Wherever the string "agent" occurs in a line of these records, report that line.
DATASET EXTRACT START
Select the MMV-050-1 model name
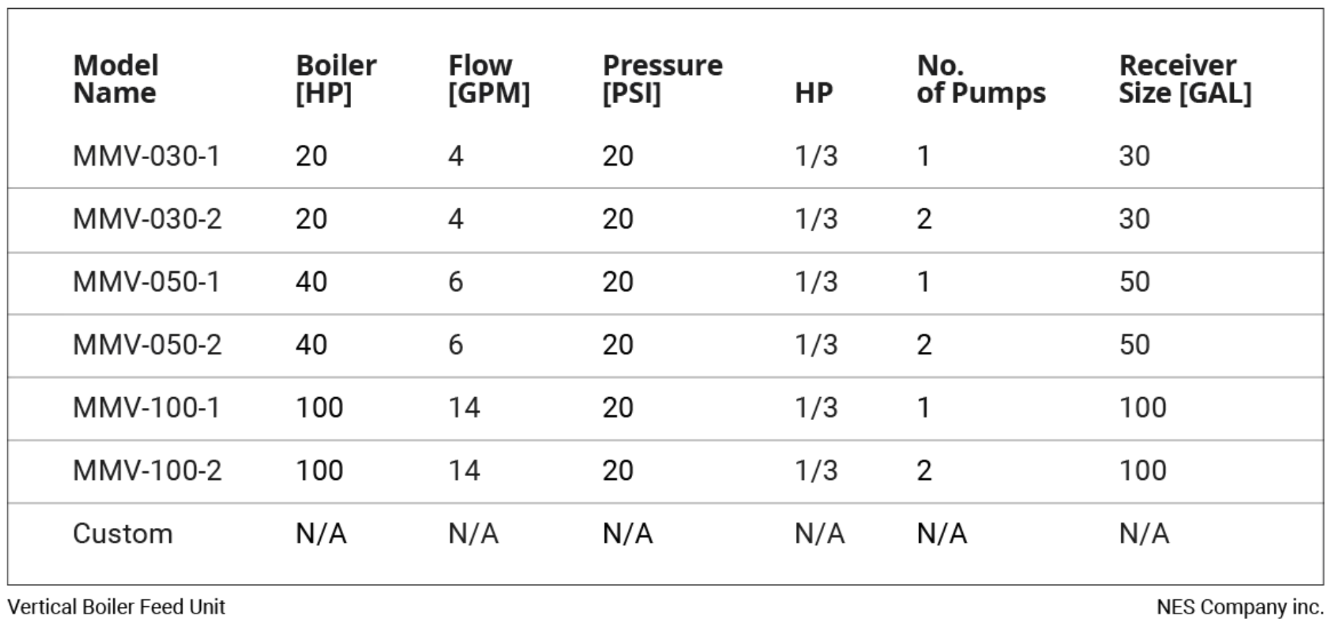Viewport: 1337px width, 623px height. (x=146, y=282)
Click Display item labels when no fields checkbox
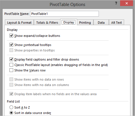The image size is (135, 116). pos(11,94)
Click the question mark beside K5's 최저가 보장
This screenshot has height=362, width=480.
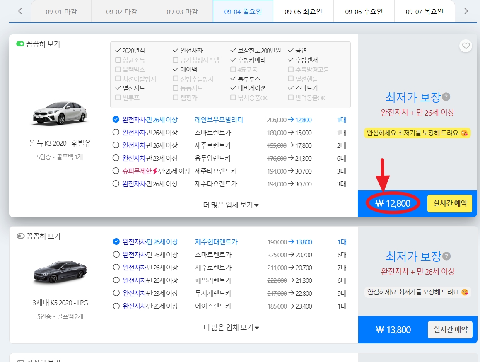pos(446,256)
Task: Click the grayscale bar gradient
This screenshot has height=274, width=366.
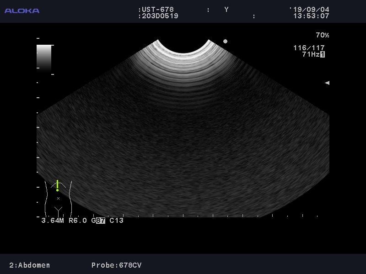Action: (x=44, y=58)
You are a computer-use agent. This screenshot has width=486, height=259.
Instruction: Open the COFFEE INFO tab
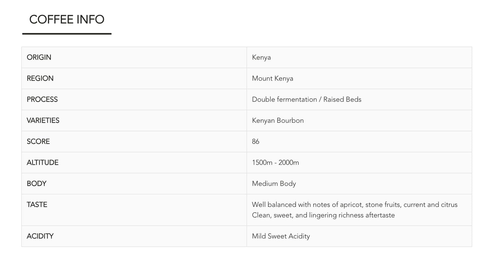(67, 20)
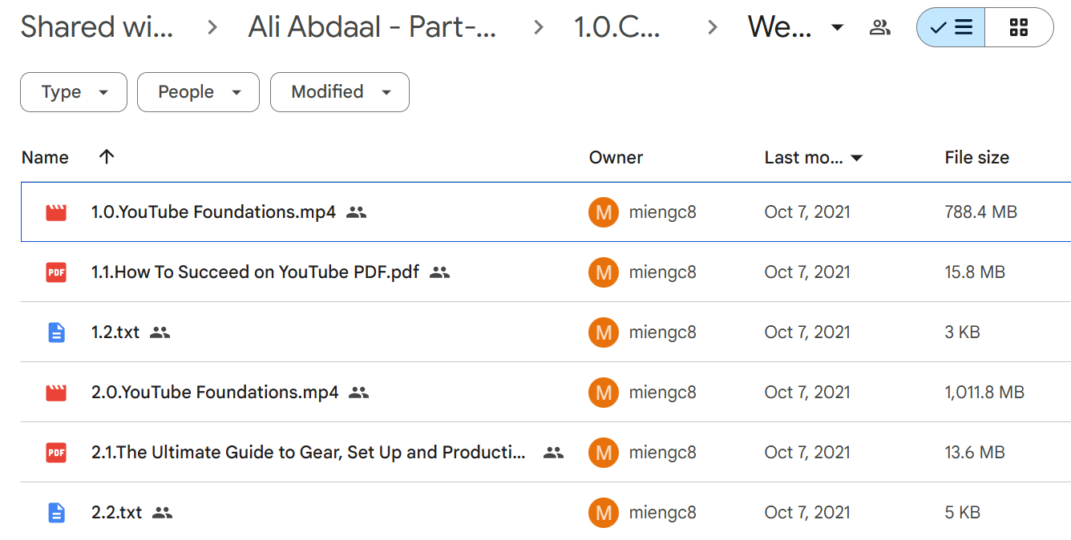Click the shared people icon next to folder title
This screenshot has width=1071, height=540.
[880, 28]
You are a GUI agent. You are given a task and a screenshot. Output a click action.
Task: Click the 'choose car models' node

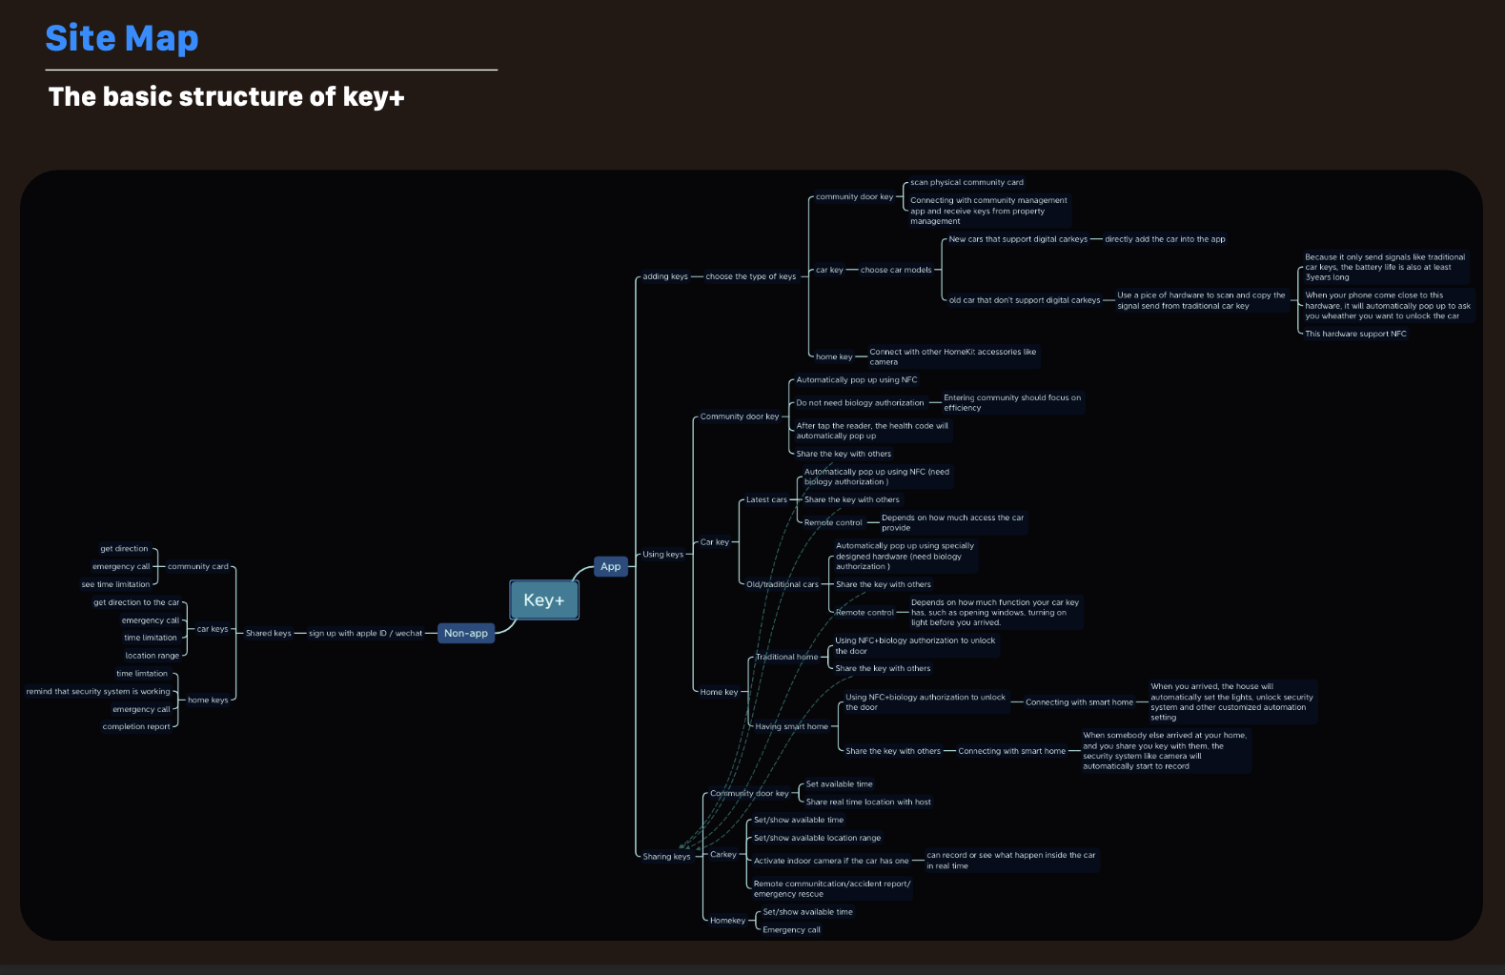[895, 270]
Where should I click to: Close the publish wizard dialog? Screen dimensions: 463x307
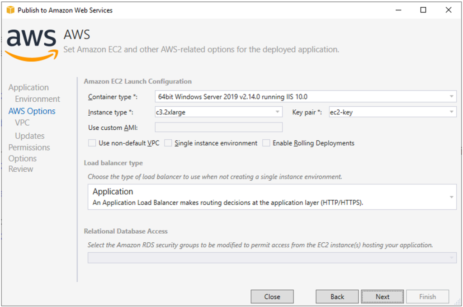272,297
DATASET EXTRACT END
### FINISHED EXERCISE:
You are a computer-use agent. This screenshot has width=486, height=259.
You are a GUI agent. You are given a task and a screenshot. Output a click action.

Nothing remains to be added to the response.